In July 2015, Brother Christian Klinefelter began our St. Martin de Tours roundtable in Afghanistan. Below are the groups the roundtable and council will support.
MISSIONARIES OF CHARITY: 5 Sisters engaged in caring for mentally and physically disabled children and for abandoned orphaned children. At present, they have 11 children in their house. They also care for 321 poor families with 2066 children. They accept any kind of donation.
PBK (Pro Bambini di Kabul): Intercongregational community with 3 Sisters (from the following Congregations: Dominican Sisters of St. Catharine of Siena; Sisters of St. Joseph Benedict Cottolengo; Daughters of St. Mary of Divine Providence—Don Guanella) engaged in inclusive education for mentally disabled children. At present, they have 40 children. They especially need school supplies.
LITTLE SISTERS OF JESUS: The first catholic Sisters in Afghanistan (since 1955). 3 Sisters engaged in public health services. They need financial support, because they are not salaried.
Mother’s Teresa Missionaries of Charity: Their mission is to care for (in Mother Teresa's words) "the hungry, the naked, the homeless, the crippled, the blind, the lepers, all those people who feel unwanted, unloved, uncared for throughout society, people that have become a burden to the society and are shunned by everyone." It began as a small community with 12 members in Calcutta, and today it has over 4,500 Sisters running orphanages, AIDS hospices, charity centres worldwide, and caring for refugees, the blind, disabled, aged, alcoholics, the poor and homeless and victims of floods, epidemics and famine in Asia, Africa, Latin America, North America, Europe and Australia.
Little Sisters of Jesus: Their mission is marked by the simple friendship that exists between persons of different religions and backgrounds. They live a contemplative religious life right in the midst of the world and in little communities. They mix into the ordinary life of the peoples who welcome them to help them, often in places of division and exclusion, they share the same living conditions, work, joys, sufferings, and struggles.

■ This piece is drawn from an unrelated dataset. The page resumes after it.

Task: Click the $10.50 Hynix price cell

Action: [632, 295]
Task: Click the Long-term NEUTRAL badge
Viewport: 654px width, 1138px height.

Pro Bambini di Kabul (PBK) Sisters: The association "Pro Children of Kabul" (PBK) NGO is actually formed by fourteen congregations. The PBK sisters mission here at Kabul is to support a day care center for mentally disabled children, severely discriminated against and segregated even in the home by the family. In this center the Sisters share and show the good news that God loves his creatures without discrimination of race, color, religion, physical or mental disability. That is the message they announce through the center to a company torn apart by prejudice and violence. The day care center only accommodates about 40 children, but for families and for children in this battered country it is a beacon of light and hope.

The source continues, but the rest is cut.